§ **Tasks to perform**:
a: From the excerpt about Serbian President Boris Tadic's talk at Columbia University, list each subject on which he said reassuring things.
b: Extend the excerpt about Boris Tadic's talk at Columbia University by writing what comes after its final sentence.

§ **Extract provided**:
════════════════════

Serbian rioters attacking the US Embassy in Belgrade to protest Kosovo’s declaration of independence, February 19, 2008 (AFP/Getty Images)

In late September, I went to hear the President of Serbia, Boris Tadic, speak to students and professors at Columbia University. He was in New York leading his country’s delegation to the UN General Assembly meeting. Tadic is a nice-looking, charming, and articulate man without a trace of Milosevic’s arrogance. He said many reassuring things about democracy in Serbia, maintaining peace in the region, and preserving the territorial integrity of Bosnia. But, when it came to Kosovo, he asserted that Serbia will “never, under any circumstances, implicitly or explicitly, recognize Kosovo’s unilateral declaration of independence.”

Tadic said that Serbia is looking forward to the decision of the International Court of Justice in The Hague (the case is set to open on December 1, and a decision is expected sometime in 2010); he appeared to be convinced that the court will support Serbia’s contention that the declaration broke international law. He added that he would remind the members of the UN General Assembly of the fundamental principles of the UN Charter that were broken by the member states that recognized Kosovo.

════════════════════

§ **The data**:
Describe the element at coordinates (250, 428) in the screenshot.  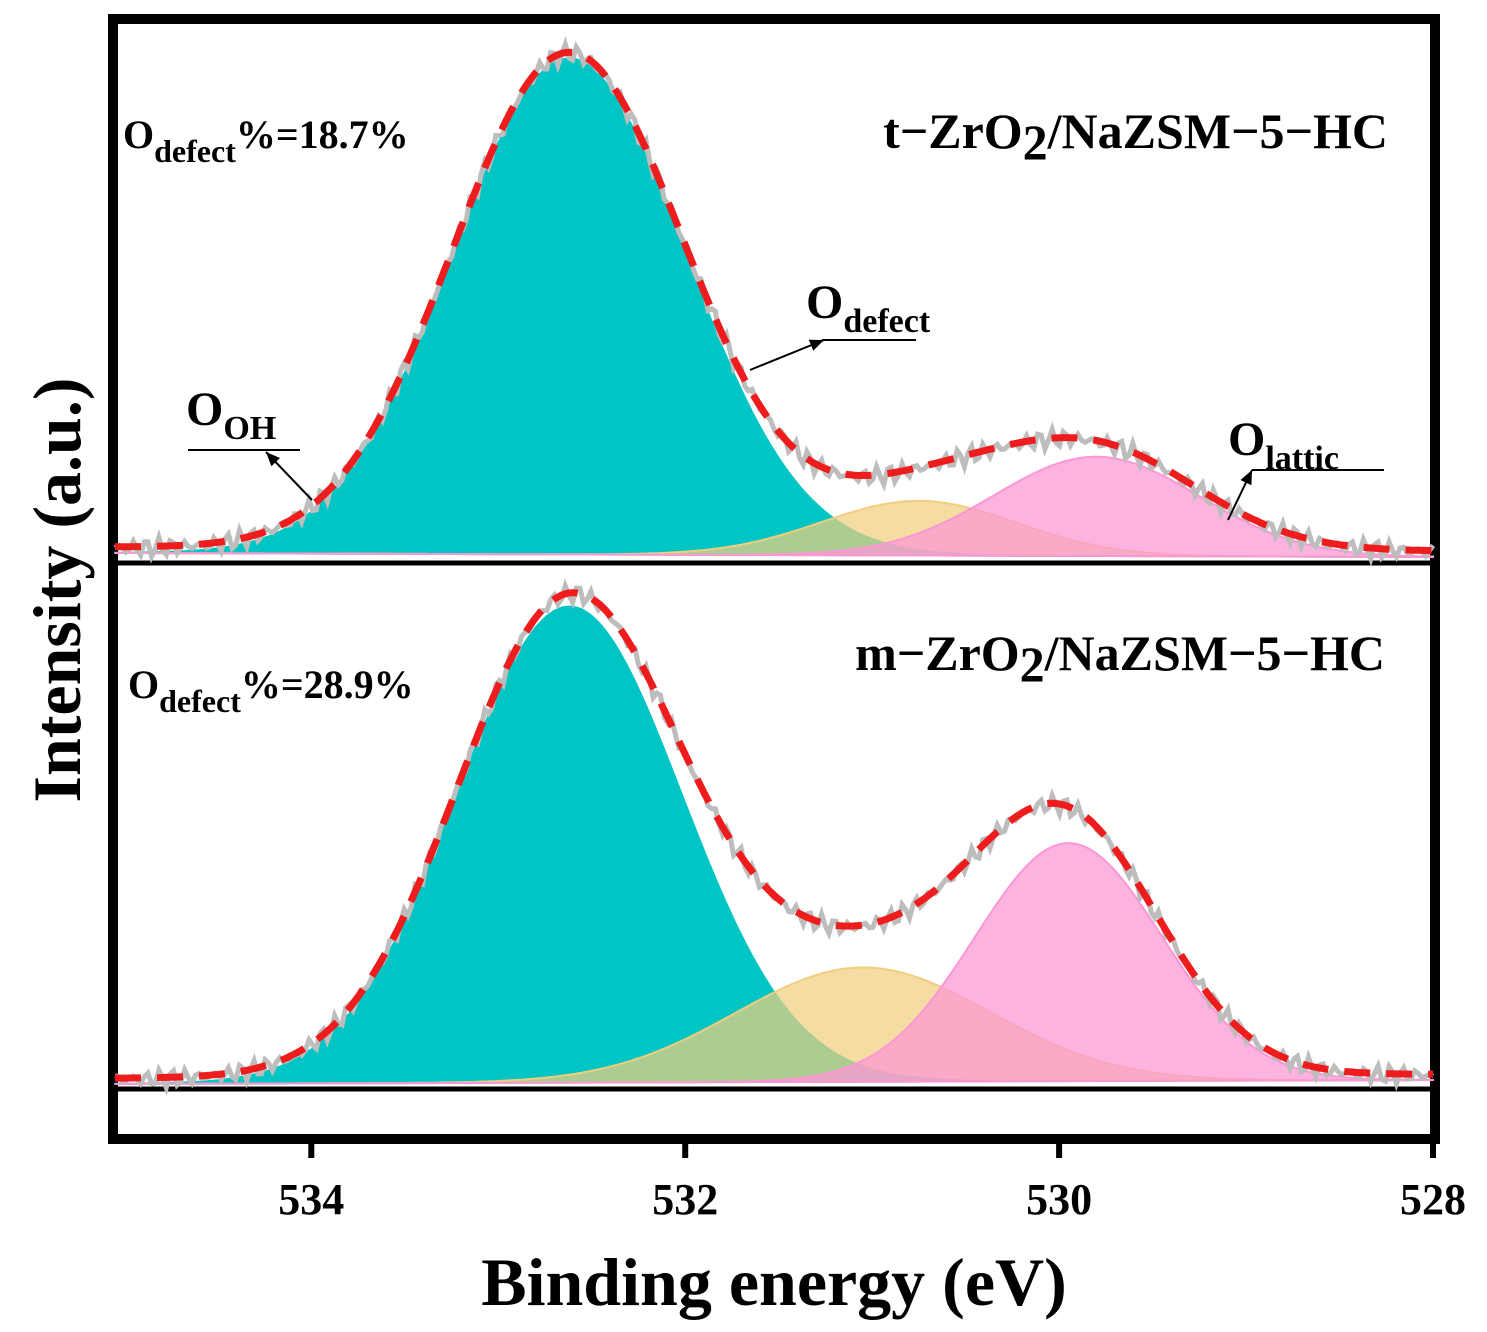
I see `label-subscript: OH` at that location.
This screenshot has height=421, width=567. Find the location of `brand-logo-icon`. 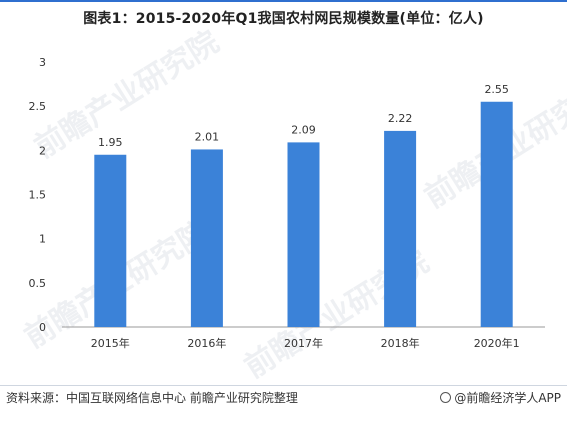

════════════════════

§ **Solved tasks**:
a:
- Democracy in Serbia
- Maintaining peace in the region
- Preserving the territorial integrity of Bosnia

b:
I know that Tadic has to mollify the nationalist lunatics at home, but to hear an intelligent man argue for such obviously idiotic and self-defeating policy was embarrassing. What he and almost all Serbian politicians will not admit is that a decision favorable to Serbia by The Hague court—which is not beyond the realm of possibility since international precedents and agreements were broken by recognizing the secessionist region—would be a calamity. Even if Kosovars agreed to be ruled once again by Serbs, which of course they never will, how would Serbia integrate politically and economically two million people who hate their guts? What’s more, given full political rights, their mortal enemies would become the dominant political party in the country and do what they please with that power.

Tadic speculated that after a favorable decision in The Hague, there could be fresh talks with Pristina on Kosovo’s status, during which, so he imagines, Kosovars would agree to some sort of autonomy within Serbia. But that too is a pipe dream.

More than once, while he talked, Tadic made me think of Obama and Afghanistan. In their hearts, both men surely must know the futility of continuing the charade, and yet, lacking resolve to confront the fools among them, they continue to be trapped in policies guaranteed to fail.